### SET EXERCISE 1
From the records, output the lines starting with the one containing "Click the chevron inside Show all activity" through the one containing "coord(781,31)", inclusive, reproducing them verbatim and nothing else.

### TEXT TO READ
↓↓↓

In [1]:
"""
Bulk NEB Calculation Script

Generate multiple NEB calculations with customizable parameters.
Useful for generating large datasets for training.
"""

from config import Config
from oracle import Oracle
import numpy as np
from datetime import datetime


# ============================================================================
# BULK CALCULATION PARAMETERS - ADJUST HERE
# ============================================================================

# Number of samples to generate
N_SAMPLES = 10000

# Random seed for reproducibility
SEED = 42

# Elements to use (override config if needed, or set to None to use config)
ELEMENTS = None  # e.g., ['Mo', 'Nb', 'Ta', 'W'] or None

# Number of runs per composition
RUNS_PER_COMPOSITION = 1

# ============================================================================


def sample_random_compositions(n_samples, elements, seed=None):
    """
    Sample random compositions using Dirichlet distribution.
    
    The Dirichlet distribution ensures compositions sum to 1.
    
    Parameters:
    -----------
    n_samples : int
        Number of compositions to generate
    elements : list of str
        Element symbols
    seed : int, optional
        Random seed for reproducibility
    
    Returns:
    --------
    compositions : list of dict
        Each dict maps element symbol to concentration
    """
    if seed is not None:
        np.random.seed(seed)
    
    n_elements = len(elements)
    compositions = []
    
    for _ in range(n_samples):
        # Sample from Dirichlet distribution (uniform over simplex)
        fractions = np.random.dirichlet([1.0] * n_elements)
        
        comp = {elem: float(frac) for elem, frac in zip(elements, fractions)}
        compositions.append(comp)
    
    return compositions


def print_bulk_config(config):
    """Print bulk calculation configuration"""
    print("\n" + "="*70)
    print("BULK CALCULATION CONFIGURATION")
    print("="*70)
    
    elements = ELEMENTS if ELEMENTS else config.elements
    
    print("\nBulk Parameters:")
    print(f"  Number of samples:        {N_SAMPLES}")
    print(f"  Runs per composition:     {RUNS_PER_COMPOSITION}")
    print(f"  Total calculations:       {N_SAMPLES * RUNS_PER_COMPOSITION}")
    print(f"  Random seed:              {SEED}")
    print(f"  Elements:                 {', '.join(elements)}")
    
    print("\nOracle Configuration:")
    print(f"  Calculator:               CHGNet")
    print(f"  Supercell size:           {config.supercell_size}x{config.supercell_size}x{config.supercell_size}")

↑↑↑

### SUPPLIED MATERIAL
↓↓↓

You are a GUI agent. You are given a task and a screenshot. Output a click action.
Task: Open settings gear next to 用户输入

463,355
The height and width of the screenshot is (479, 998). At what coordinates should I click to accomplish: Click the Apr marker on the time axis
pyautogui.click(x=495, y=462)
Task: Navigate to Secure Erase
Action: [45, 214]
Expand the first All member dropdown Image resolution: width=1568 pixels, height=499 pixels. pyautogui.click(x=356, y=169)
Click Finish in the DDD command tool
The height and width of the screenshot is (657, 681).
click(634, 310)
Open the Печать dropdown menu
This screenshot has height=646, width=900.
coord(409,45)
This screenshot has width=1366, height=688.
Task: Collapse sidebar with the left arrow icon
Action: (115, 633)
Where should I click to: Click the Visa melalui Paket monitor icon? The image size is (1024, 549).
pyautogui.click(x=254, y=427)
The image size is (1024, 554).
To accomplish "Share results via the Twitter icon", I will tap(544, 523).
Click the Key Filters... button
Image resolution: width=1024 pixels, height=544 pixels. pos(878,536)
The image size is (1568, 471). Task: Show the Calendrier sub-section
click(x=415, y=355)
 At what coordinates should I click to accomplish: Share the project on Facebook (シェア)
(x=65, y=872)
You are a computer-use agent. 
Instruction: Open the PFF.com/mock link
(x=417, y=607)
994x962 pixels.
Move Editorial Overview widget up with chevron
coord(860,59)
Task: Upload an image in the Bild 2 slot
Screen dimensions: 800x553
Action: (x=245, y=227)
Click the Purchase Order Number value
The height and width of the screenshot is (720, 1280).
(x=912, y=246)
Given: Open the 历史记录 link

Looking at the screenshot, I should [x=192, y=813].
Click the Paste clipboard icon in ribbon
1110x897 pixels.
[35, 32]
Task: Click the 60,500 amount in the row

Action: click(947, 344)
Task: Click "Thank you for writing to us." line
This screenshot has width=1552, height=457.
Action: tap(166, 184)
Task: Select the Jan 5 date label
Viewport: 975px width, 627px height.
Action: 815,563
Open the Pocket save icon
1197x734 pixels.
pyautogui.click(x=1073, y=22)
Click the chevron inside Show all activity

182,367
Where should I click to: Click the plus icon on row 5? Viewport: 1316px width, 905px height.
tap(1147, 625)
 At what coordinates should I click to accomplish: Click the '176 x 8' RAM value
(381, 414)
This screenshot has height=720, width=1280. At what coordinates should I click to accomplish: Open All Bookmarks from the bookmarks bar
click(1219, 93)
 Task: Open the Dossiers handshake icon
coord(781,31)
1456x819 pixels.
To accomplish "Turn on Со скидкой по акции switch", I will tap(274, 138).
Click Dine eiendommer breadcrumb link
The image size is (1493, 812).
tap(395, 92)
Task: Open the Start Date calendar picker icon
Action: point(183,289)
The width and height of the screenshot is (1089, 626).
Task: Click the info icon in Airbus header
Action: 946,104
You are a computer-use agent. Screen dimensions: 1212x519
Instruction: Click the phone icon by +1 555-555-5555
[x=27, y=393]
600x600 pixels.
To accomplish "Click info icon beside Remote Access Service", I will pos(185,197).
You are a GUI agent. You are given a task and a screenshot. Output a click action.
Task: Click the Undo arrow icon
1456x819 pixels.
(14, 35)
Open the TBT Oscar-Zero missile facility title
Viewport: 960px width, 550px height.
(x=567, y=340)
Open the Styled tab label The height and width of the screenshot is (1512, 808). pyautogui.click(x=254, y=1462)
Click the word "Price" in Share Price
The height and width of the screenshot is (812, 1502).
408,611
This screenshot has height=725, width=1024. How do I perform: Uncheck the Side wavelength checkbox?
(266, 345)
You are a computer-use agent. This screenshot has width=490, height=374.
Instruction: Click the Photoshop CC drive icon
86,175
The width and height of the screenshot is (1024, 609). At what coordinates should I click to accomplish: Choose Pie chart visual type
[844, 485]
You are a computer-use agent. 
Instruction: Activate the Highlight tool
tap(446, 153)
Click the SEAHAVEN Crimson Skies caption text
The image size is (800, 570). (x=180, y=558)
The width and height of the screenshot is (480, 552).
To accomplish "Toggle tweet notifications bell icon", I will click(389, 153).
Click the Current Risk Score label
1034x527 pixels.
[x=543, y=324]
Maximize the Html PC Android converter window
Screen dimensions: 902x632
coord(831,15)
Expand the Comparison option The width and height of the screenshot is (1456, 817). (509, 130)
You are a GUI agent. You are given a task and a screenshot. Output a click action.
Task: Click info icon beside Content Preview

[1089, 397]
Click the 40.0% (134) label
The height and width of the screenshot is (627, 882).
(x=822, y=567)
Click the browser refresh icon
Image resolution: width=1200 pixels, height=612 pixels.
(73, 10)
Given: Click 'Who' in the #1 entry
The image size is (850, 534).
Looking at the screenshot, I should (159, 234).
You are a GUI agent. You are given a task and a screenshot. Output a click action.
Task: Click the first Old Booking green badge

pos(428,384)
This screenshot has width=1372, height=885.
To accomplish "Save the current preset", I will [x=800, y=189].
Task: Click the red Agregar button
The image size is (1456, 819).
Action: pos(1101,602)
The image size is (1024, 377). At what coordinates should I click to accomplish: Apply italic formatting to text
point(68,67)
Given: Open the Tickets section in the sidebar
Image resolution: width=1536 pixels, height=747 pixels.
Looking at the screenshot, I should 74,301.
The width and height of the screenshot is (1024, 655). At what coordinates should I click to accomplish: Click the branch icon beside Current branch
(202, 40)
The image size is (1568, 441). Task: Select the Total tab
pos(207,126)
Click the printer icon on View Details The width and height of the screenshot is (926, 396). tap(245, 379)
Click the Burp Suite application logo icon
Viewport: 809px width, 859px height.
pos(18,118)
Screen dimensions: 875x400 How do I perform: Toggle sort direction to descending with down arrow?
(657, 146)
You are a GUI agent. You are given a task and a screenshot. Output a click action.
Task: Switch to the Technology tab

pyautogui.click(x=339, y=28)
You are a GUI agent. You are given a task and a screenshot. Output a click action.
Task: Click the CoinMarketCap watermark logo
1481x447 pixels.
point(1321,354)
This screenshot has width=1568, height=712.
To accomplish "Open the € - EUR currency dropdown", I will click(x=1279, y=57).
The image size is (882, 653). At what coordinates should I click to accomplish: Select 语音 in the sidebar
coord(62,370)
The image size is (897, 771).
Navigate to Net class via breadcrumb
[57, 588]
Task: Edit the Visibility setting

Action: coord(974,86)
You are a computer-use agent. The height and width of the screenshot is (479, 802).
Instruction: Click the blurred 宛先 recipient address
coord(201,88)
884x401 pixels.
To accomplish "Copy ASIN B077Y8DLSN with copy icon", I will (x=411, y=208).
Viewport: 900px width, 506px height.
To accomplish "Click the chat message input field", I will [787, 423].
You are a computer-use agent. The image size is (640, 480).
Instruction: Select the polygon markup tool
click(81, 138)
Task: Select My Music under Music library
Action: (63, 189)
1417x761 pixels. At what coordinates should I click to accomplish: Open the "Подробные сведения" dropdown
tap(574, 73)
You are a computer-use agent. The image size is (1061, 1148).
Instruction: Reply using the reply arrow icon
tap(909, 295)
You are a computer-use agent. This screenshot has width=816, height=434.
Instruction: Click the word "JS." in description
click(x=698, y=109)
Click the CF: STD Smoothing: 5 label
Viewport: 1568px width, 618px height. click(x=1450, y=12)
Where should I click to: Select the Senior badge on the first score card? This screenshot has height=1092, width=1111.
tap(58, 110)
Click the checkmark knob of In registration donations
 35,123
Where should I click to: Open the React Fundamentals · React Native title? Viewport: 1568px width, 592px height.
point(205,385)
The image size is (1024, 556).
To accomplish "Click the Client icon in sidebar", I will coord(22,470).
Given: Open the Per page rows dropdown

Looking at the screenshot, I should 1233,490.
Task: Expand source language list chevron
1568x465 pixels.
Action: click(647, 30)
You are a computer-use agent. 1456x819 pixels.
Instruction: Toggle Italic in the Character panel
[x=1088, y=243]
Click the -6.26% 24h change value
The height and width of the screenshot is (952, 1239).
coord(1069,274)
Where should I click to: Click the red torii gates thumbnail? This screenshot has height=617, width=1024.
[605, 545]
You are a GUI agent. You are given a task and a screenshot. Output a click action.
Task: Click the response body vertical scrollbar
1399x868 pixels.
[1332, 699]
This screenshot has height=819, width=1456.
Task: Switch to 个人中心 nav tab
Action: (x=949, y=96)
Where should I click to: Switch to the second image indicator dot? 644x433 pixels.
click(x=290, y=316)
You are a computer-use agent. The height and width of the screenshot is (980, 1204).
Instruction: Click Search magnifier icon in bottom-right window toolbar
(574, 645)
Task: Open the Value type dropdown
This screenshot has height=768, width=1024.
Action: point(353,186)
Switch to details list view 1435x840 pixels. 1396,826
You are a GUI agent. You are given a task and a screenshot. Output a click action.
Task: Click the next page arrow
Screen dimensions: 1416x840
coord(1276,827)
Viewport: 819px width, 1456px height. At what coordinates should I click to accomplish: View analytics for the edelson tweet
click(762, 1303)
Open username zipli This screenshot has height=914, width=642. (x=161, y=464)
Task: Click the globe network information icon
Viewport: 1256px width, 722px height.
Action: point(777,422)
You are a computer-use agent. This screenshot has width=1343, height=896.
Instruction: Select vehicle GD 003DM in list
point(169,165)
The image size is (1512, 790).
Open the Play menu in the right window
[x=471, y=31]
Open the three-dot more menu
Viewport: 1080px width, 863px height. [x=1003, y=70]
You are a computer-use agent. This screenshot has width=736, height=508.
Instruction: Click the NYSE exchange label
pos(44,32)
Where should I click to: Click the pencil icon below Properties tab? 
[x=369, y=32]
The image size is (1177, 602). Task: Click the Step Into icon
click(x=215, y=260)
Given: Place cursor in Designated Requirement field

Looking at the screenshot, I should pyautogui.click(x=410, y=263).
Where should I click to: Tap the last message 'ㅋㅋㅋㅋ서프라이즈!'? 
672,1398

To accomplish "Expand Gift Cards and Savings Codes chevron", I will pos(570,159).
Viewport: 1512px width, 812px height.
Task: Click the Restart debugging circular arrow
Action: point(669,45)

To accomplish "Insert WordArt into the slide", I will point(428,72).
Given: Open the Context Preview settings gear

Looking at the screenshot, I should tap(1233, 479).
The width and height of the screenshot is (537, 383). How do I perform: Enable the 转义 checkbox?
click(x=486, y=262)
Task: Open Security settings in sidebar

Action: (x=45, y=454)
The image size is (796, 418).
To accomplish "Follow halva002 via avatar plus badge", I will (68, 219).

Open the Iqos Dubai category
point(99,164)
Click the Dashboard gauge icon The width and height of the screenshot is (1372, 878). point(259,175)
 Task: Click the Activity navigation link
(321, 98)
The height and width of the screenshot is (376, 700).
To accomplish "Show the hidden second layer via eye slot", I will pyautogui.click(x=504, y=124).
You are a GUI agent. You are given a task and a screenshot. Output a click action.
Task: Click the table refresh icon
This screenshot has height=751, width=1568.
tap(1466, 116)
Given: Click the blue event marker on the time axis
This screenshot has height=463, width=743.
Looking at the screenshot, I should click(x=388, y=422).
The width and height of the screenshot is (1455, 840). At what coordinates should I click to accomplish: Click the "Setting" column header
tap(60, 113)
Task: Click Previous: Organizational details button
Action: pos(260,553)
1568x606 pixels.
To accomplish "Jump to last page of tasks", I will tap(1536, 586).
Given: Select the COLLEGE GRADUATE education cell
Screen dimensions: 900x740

↑↑↑

### SET EXERCISE 2
Continue the bulk NEB calculation script from the point at which it stops.

### EXERCISE ANSWER 1
Click the chevron inside Show all activity

182,367
Where should I click to: Click the plus icon on row 5? Viewport: 1316px width, 905px height.
tap(1147, 625)
 At what coordinates should I click to accomplish: Click the '176 x 8' RAM value
(381, 414)
This screenshot has height=720, width=1280. At what coordinates should I click to accomplish: Open All Bookmarks from the bookmarks bar
click(1219, 93)
 Task: Open the Dossiers handshake icon
coord(781,31)

### EXERCISE ANSWER 2
    print(f"  Lattice parameter:        {config.lattice_parameter} Å")
    print(f"  NEB images:               {config.neb_images}")
    print(f"  NEB max steps:            {config.neb_max_steps}")
    print(f"  NEB fmax:                 {config.neb_fmax} eV/Å")
    print(f"  Relax max steps:          {config.relax_max_steps}")
    print(f"  Relax fmax:               {config.relax_fmax} eV/Å")
    
    print("\nData Storage:")
    print(f"  Database directory:       {config.database_dir}")
    print(f"  CSV path:                 {config.csv_path}")
    
    print("="*70)


def run_bulk_calculation():
    """Run bulk NEB calculations"""
    
    # Load config
    config = Config()
    
    # Determine elements
    elements = ELEMENTS if ELEMENTS else config.elements
    
    # Print configuration
    print_bulk_config(config)
    
    print("\nStarting bulk calculation...")
    print(f"Start time: {datetime.now().strftime('%Y-%m-%d %H:%M:%S')}\n")
    
    input("Press ENTER to start (or Ctrl+C to cancel)...")
    
    # Sample compositions
    print(f"\nSampling {N_SAMPLES} random compositions...")
    compositions = sample_random_compositions(
        n_samples=N_SAMPLES,
        elements=elements,
        seed=SEED
    )
    print(f"✓ Sampled {len(compositions)} compositions")
    
    # Show first few compositions
    print("\nFirst 5 compositions:")
    for i, comp in enumerate(compositions[:5]):
        comp_str = ", ".join([f"{k}={v:.2f}" for k, v in comp.items()])
        print(f"  {i+1}. {comp_str}")
    if len(compositions) > 5:
        print(f"  ... and {len(compositions) - 5} more")
    
    # Run calculations
    print(f"\n{'='*70}")
    print("STARTING CALCULATIONS")
    print(f"{'='*70}\n")
    
    total_calculations = len(compositions) * RUNS_PER_COMPOSITION
    completed = 0
    failed = 0
    
    with Oracle(config) as oracle:
        for i, comp in enumerate(compositions, 1):
            print(f"\nComposition {i}/{len(compositions)}:")
            
            for run in range(RUNS_PER_COMPOSITION):
                if RUNS_PER_COMPOSITION > 1:
                    print(f"  Run {run+1}/{RUNS_PER_COMPOSITION}:")
                
                success = oracle.calculate(comp)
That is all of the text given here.